My version of the RL curves north at Trinity Bellwoods, though it could continue west. I don’t think tolls would be necessary in a buried Gardiner, though there is the possibility of extending the expressway north-west (tunneled with the RL under the parks that follow the old Taddle Creek alignment) and connecting with the Allen Expressway. I would place heavy tolls on this portion, since it isn’t replacing an existing highway and its tolls could fund an extended RL. We need to plan in a cost effective way with our long-term goals in mind. Put the cars underground, reconnect the city to the lake, and complete the subway network.

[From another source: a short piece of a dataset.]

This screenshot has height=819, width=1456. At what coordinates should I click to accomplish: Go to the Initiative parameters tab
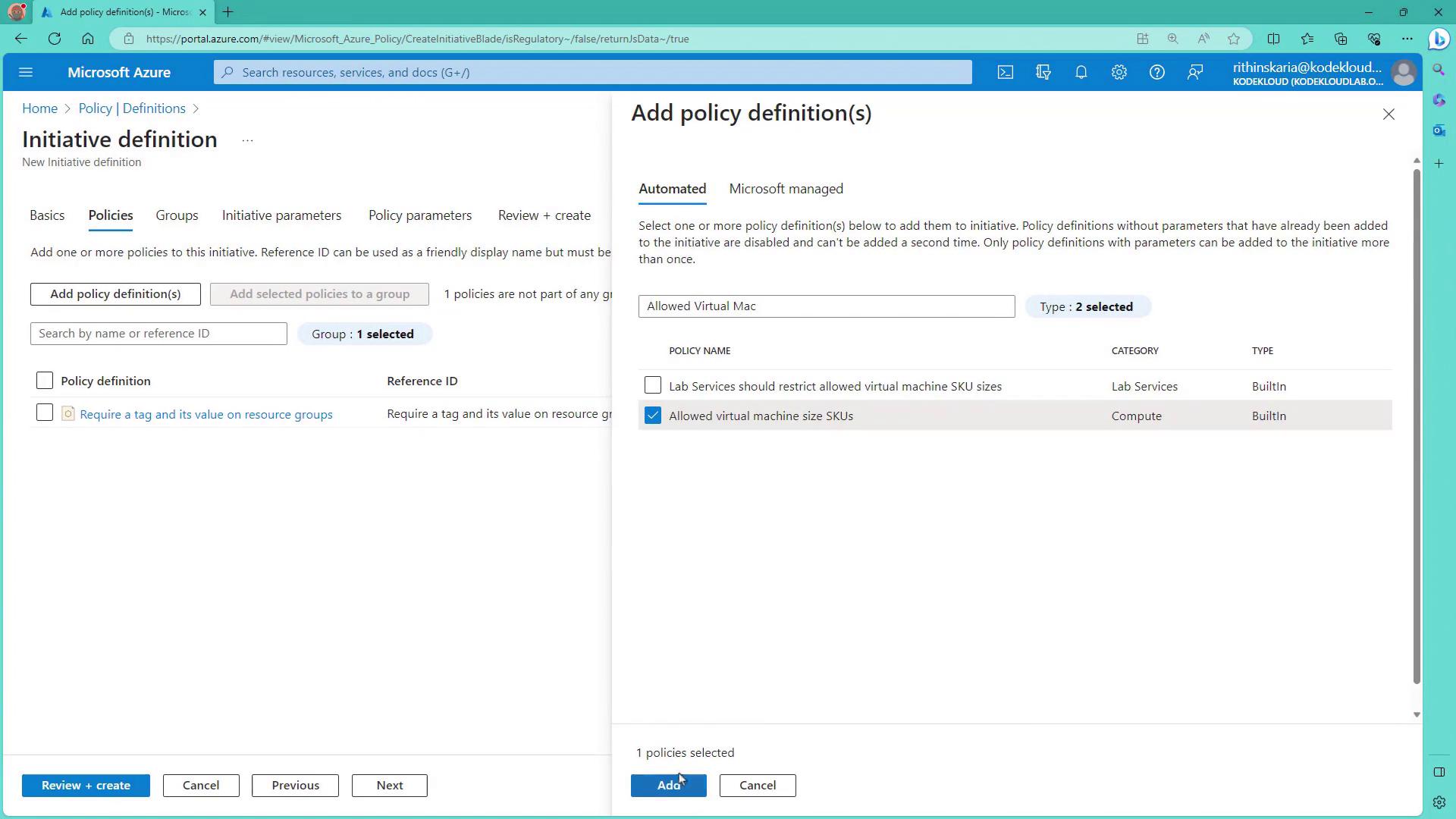coord(281,215)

I agree, however, tunneling isn't the only way to do it and isn't worth the cost ($15 billion for Boston). In San Francisco, removing the Embarcadero freeway and replacing it with a boulevard vastly improved the downtown as well at a fraction of the cost.For what it's worth, the Big Dig remade Boston in a phenomenal way. Removing the overhead expressway has vastly improved the downtown.

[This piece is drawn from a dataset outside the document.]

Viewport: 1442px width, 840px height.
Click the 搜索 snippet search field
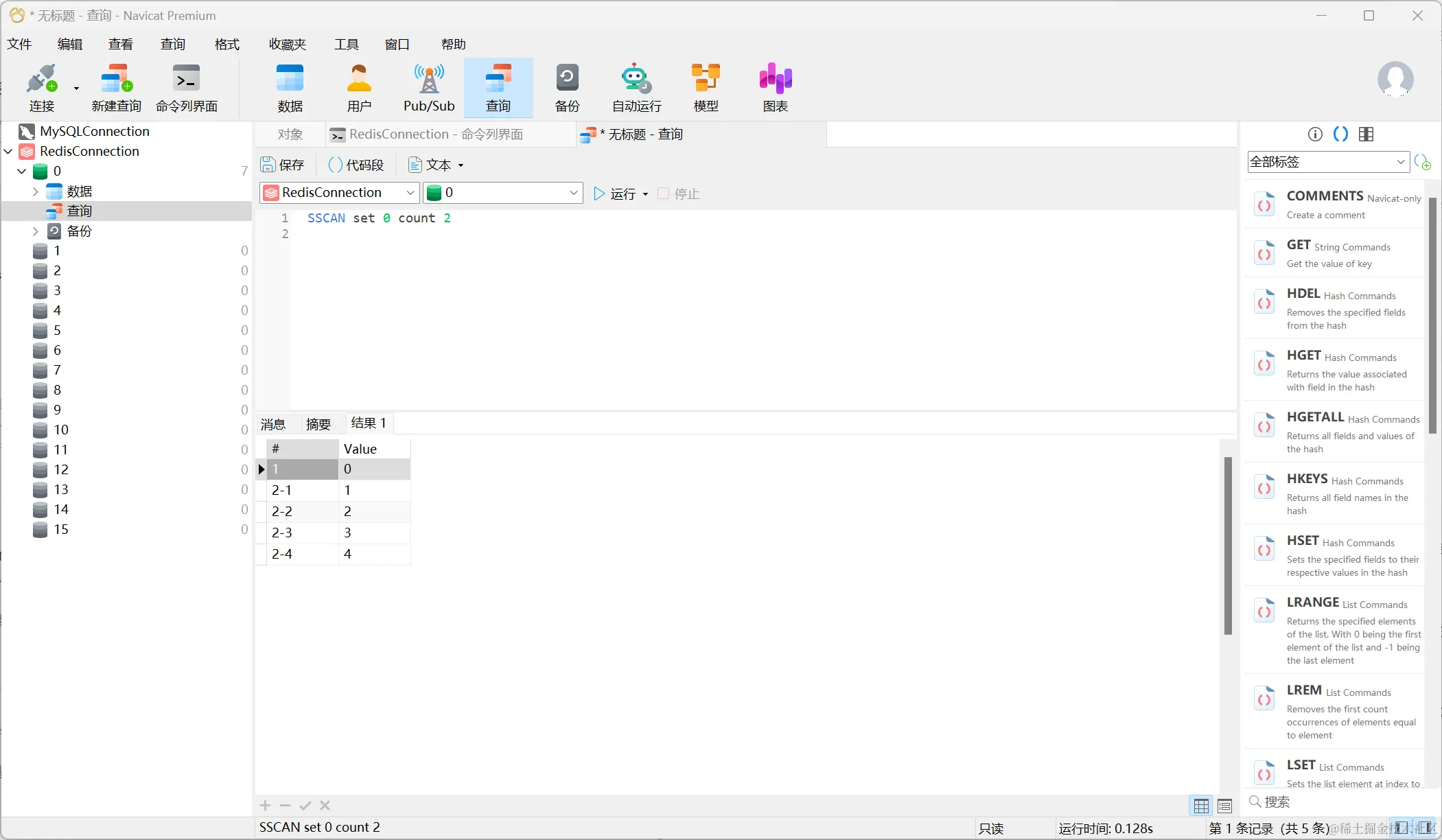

The Yonge subway is 50m to 100m east of Yonge and many people do not even realize it. If was done there to reduce disruption, reduce costs, and essentially get more subway for the money. These exact things should be goals today as well.
Put the subway on Richmond with City Hall platform between Yonge and Bay, with entrance at Bay and underground connection to City Hall and people wouldn't even realize that the subway is not under Queen. Same thing can be said for a station at Sherbourne and Cherry.
The small-mindedness and lack of imagination is painful...You get the city you deserve.
What's special about Sumach... Think it would be better to have a station at King and Queen under the bridge which can also connect it with the RH Line.
The fantasy transit thread is right here. Knock yourself out.
Isn't this whole concept of a RL a fantasy best left to that same fantasy thread?
Sumach is one block south of Regent Park. A station at River St (i.e King & Queen) would have to be extremely deep and harder to build because of the nearby Don River.
No, because tunneling for a highway has completely different requirements from tunneling for a DRL. And from looking at highway burial costs around the world, it's going to cost far more money to tunnel the Gardiner than to build the hybrid.Look, removing the Gardiner altogether and not bothering with either a hybrid or tunneled Gardiner is a valid discussion to have. I just prefer a tunneled version to a hybrid if Joe Public says we have to have an express connection between the Gardiner and DVP. If we're tunneling anyway for a DRL, doesn't it stand to reason to direct the money we were going to spend on a lackluster hybrid toward putting the expressway in the same tunnel(s) as the DRL?